L’organisation du travail est un terme d’usage relativement récent en droit du travail. Il est largement emprunté à la sociologie, l’ergonomie ou la psychologie du travail qui les premières ont mis en lumière l’importance de ce concept dans la compréhension des liens santé-travail.
Émergence
Le mouvement pour l’amélioration des conditions de travail de l’après 1968 (HATZFELD, 2012) et l’accord national interprofessionnel (ANI) du même nom signé en 1975 marquent la timide apparition du terme d’organisation du travail dans le lexique juridique. Dans l’accord, ce terme évoque les rythmes, les cadences, le contenu et la charge de travail. Il a trait à la répartition des tâches et à la division du travail, et il est déjà également associé à la santé mentale et aux enjeux tant physiologique que psychologique du travail. Les trois lois qui suivent la signature de l’ANI ne manifestent ni les mêmes ambitions réformatrices de l’accord, ni même ne reprennent l’expression d’organisation du travail. Il faut attendre la première loi Auroux du 4 août 1982, réminiscence tardive des propositions de la CFDT dans les années 1970, pour que soit reconnu aux salariés un « droit à l’expression directe et collective sur le contenu, les conditions d’exercice et l’organisation de leur travail » (C. trav., art. L. 2281-1). Ce texte, resté pour une grande partie lettre morte, a toutefois une forte portée symbolique quant à l’évolution de l’appréhension juridique du travail. Celui-ci doit être considéré comme une activité, un ensemble d’actes techniques inscrits dans un collectif hiérarchisé.

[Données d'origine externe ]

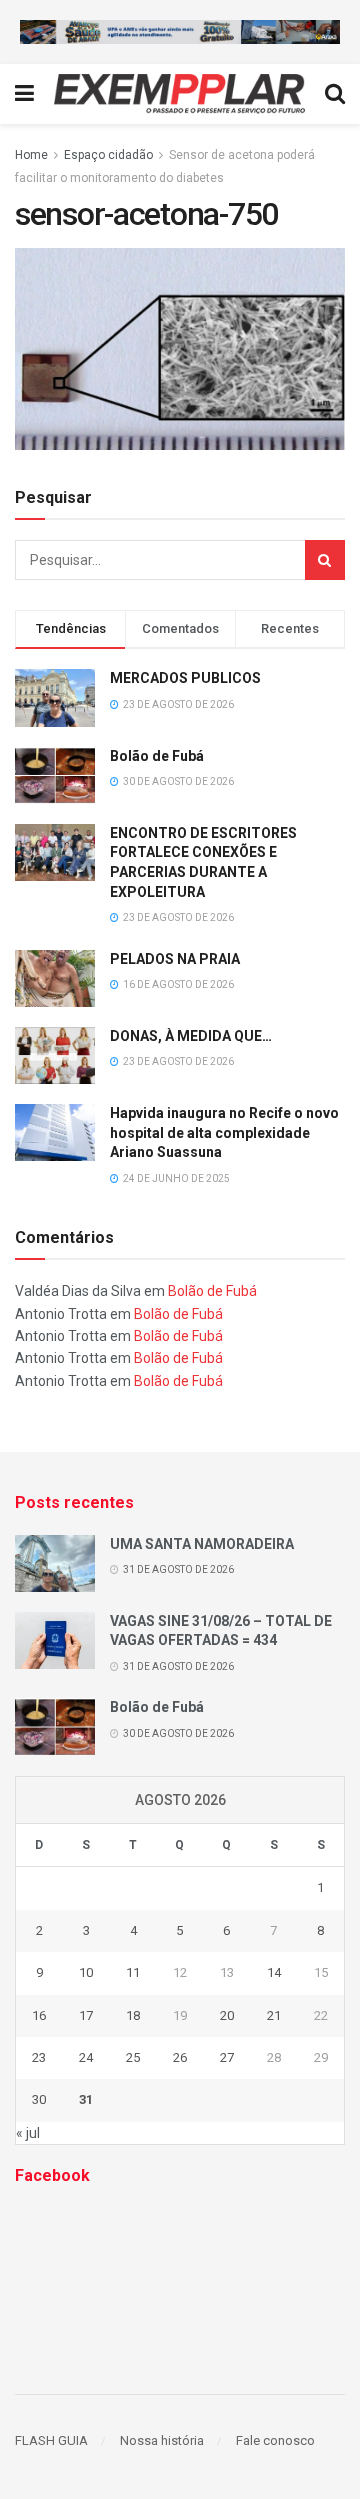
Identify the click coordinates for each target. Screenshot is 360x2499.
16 (39, 2015)
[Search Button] (325, 560)
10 (86, 1972)
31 (86, 2099)
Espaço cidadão (108, 155)
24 (86, 2057)
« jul (28, 2133)
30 (39, 2099)
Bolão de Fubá (157, 756)
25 (133, 2057)
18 (133, 2015)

Dans cette première période, l’expression d’organisation du travail est encore délaissée au profit de celle de conditions de travail, tant par le législateur que par la doctrine (BANCE, 1978). Cette préférence s’explique peut-être politiquement. L’urgence est d’insister sur le résultat, l’amélioration réelle des conditions de travail, plutôt que sur ce qui les détermine, l’organisation du travail, qui relève largement du pouvoir de direction de l’employeur, que les centrales syndicales sont réticentes à investir tant le compromis fordiste reste ancré (LINHART, LINHART, MALAN, 1999)

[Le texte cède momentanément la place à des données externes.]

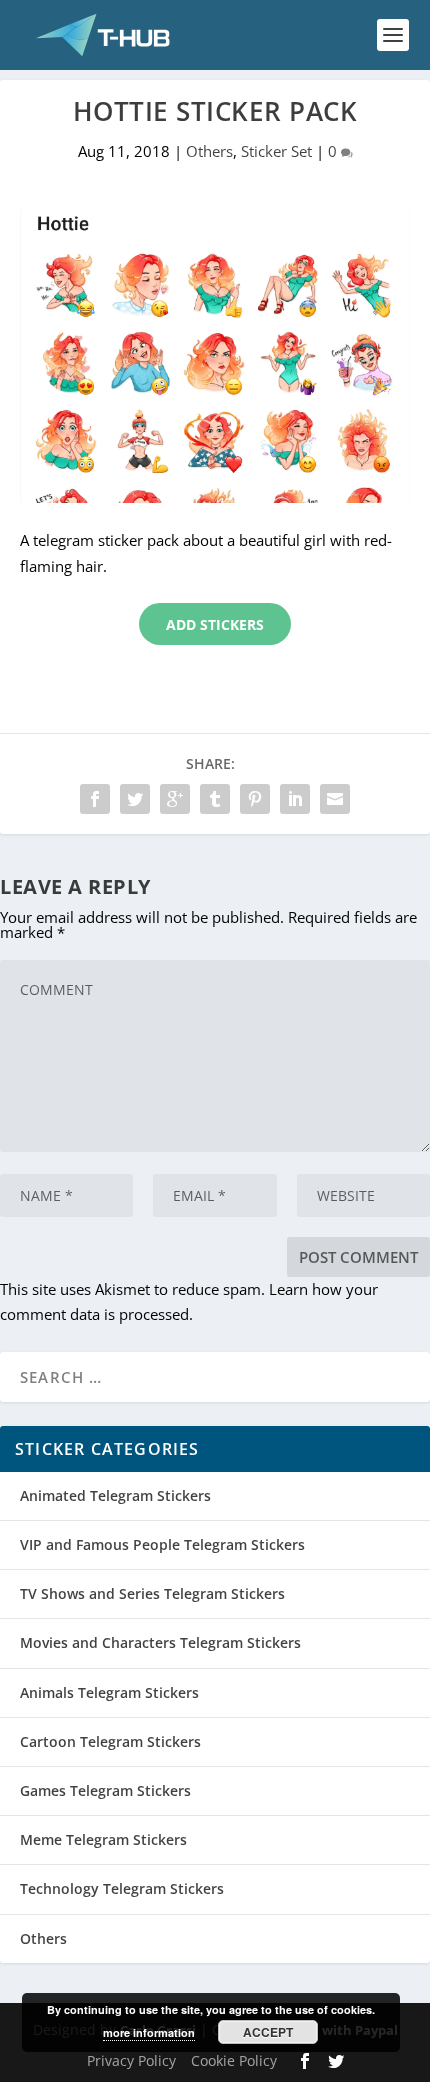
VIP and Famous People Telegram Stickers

Il faut attendre le début des années 2000 pour que l’expression d’organisation du travail se généralise. Le terme est alors étroitement associé aux préoccupations nouvelles concernant la santé mentale, et plus spécifiquement au harcèlement moral et aux risques psychosociaux (VERKINDT, 2008). L’organisation du travail est identifiée comme source ou cause de ces nouveaux risques professionnels. L’expression évoque toujours la charge de travail, les rythmes, les cadences et le contenu du travail, mais au cours des années 2000 elle s’enrichit d’un contenu plus novateur qui inclut également les pratiques et modes de management, et donc les différentes voies par lesquelles s’incarnent le pouvoir patronal (DEL SOL, 2013). Concomitamment, l’organisation du travail s’impose comme l’un des objets du contrôle des représentants du personnel. La montée en puissance du CHSCT renforce l’intérêt porté à l’organisation du travail. Le terme ne fait plus seulement référence, à l’instar des conditions de travail, à un aspect technique et marginalisé de la relation de travail, mais désigne peu à peu l’une des facettes du pouvoir de direction de l’employeur, le pendant des décisions d’ordre économique dans l’exécution du travail (LAFUMA, GUESDES DA COSTA, 2010)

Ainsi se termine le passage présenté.